村田諒太選手がWBA世界ミドル級王座にかがやいたことは、ボクシングファンのみならず日本中で大きな話題となりました。その村田選手が影響を受けた本だと語っているのが、元統一世界ヘビー級王者マイク・タイソンの自伝『真相』です。なかでも彼がもっとも興味深かったという、タイソンとその師カス・ダマトの交流について、これから3回にわたって紹介していきます。1回目は、タイソンとダマトの運命的な出会いの部分を『真相』からハイライトで掲載します。

師カス・ダマトとの出会い

たび重なる悪行により、少年院に送られたタイソンは、院内で元プロボクサーである教官のボビーと出会い、ボクシングに興味を持ち始める。タイソンの熱意と才能にほだされたボビーは、伝説のトレーナーをタイソンに会わせることにした。
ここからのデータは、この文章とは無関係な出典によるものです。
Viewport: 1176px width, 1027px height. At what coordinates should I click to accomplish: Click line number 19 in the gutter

 1980年3月のある週末、ボビー(教官)と俺はニューヨークのキャッツキルへ車で向かった。カス・ダマトのジムは町の警察署の上にある集会所を改修したものだった。窓がなく、古めかしいランプが天井から吊り下がって光を灯していた。壁を見るとたくさんポスターが貼ってある。活躍している地元の少年を取り上げた記事の切り抜きだった。
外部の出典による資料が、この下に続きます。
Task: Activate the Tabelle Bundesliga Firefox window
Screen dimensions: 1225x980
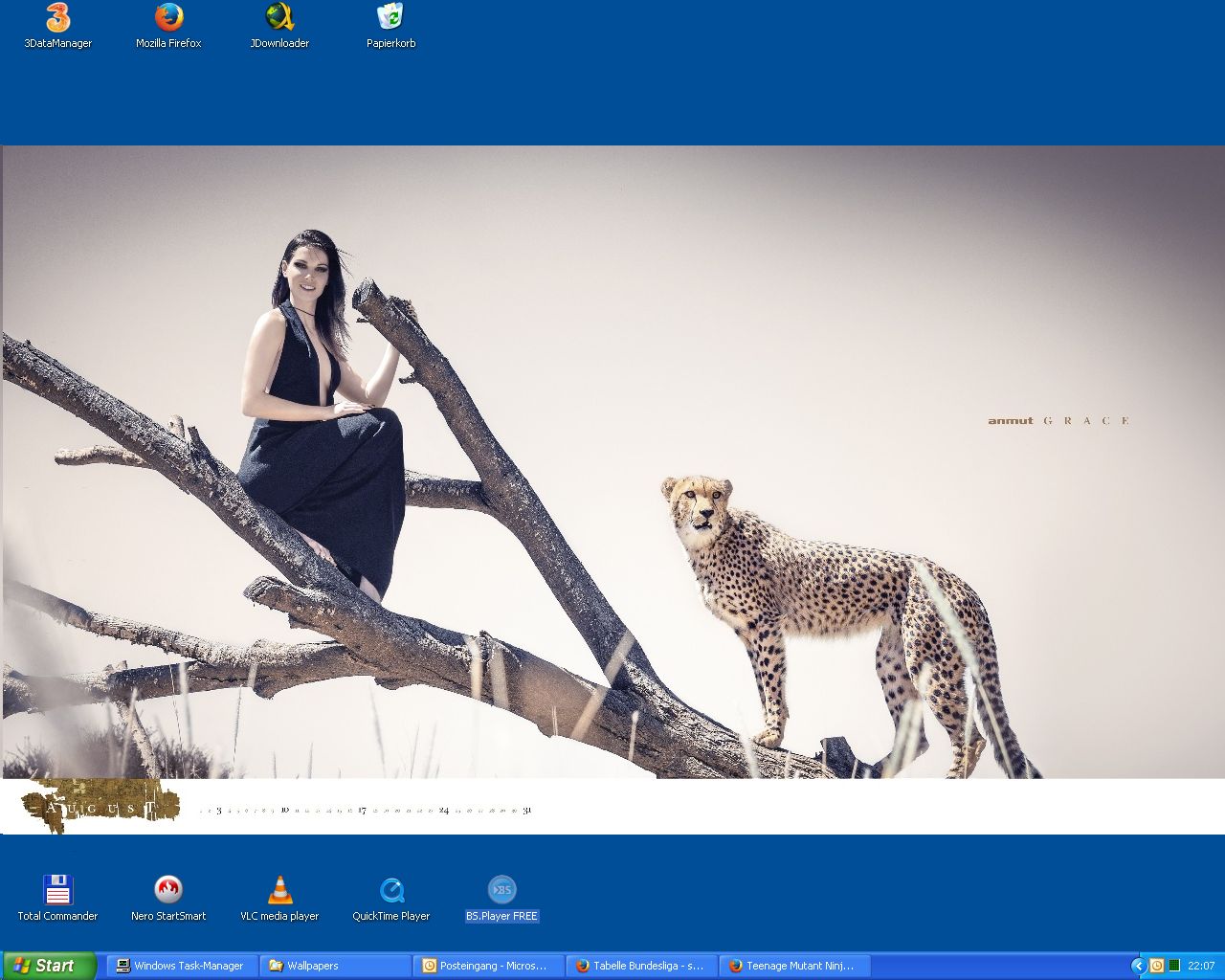Action: [641, 966]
フロイド・パターソン、ホセ・トーレス、そしてマイク・タイソンと世界チャンピオンを育て上げたボクシング界の名伯楽カス・ダマト (Photo:(c)Ken Regan/Camera 5)

 カスの見かけは、冷徹非情なボクシング・トレーナーそのものだった。背は低く、頭は禿げていて、がっちりした体で、いかにも屈強だった。話しかたも強気で、顔に笑いじわなんてひと筋もない。
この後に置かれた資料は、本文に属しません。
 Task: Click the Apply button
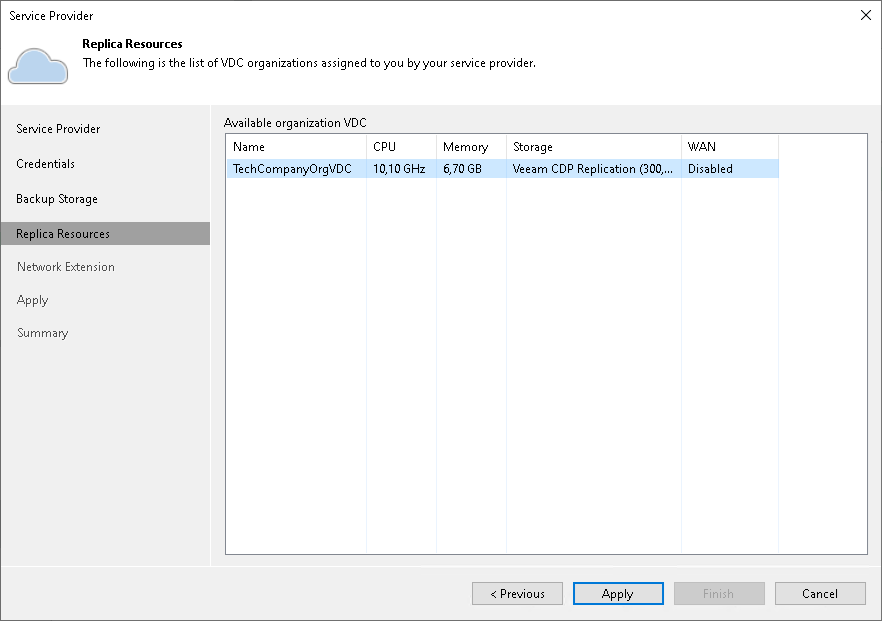(x=618, y=593)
「やあ、俺がカスだ」と、彼は自己紹介した。きついブロンクス訛りだった。テディ・アトラスという若いトレーナーもいっしょにいた。

 ボビーと俺はリングに上がって、スパーリングを開始した。俺は最初から力強く、リング狭しと動き回ってボビーを打ちまくった。ふだんは3ラウンドまでやっていたが、このときは2ラウンドの中ごろ、ボビーの右が何度か俺の鼻に当たり、鼻血が出始めた。痛みはなかったが、顔じゅう血だらけになった。

「そこまで」と、アトラスが言った。

「いや、このラウンドは続けさせてください。もう1ラウンド残ってるじゃないですか」と、懇願した。なんとかカスにいいところを見せたかったんだ。

 だが、カスにはすでにわかっていた。俺たちがリングを下りると、カスは開口一番、ボビーにこう言ったそうだ。「未来の世界ヘビー級チャンピオンだな」 (『真相』49~50ページより)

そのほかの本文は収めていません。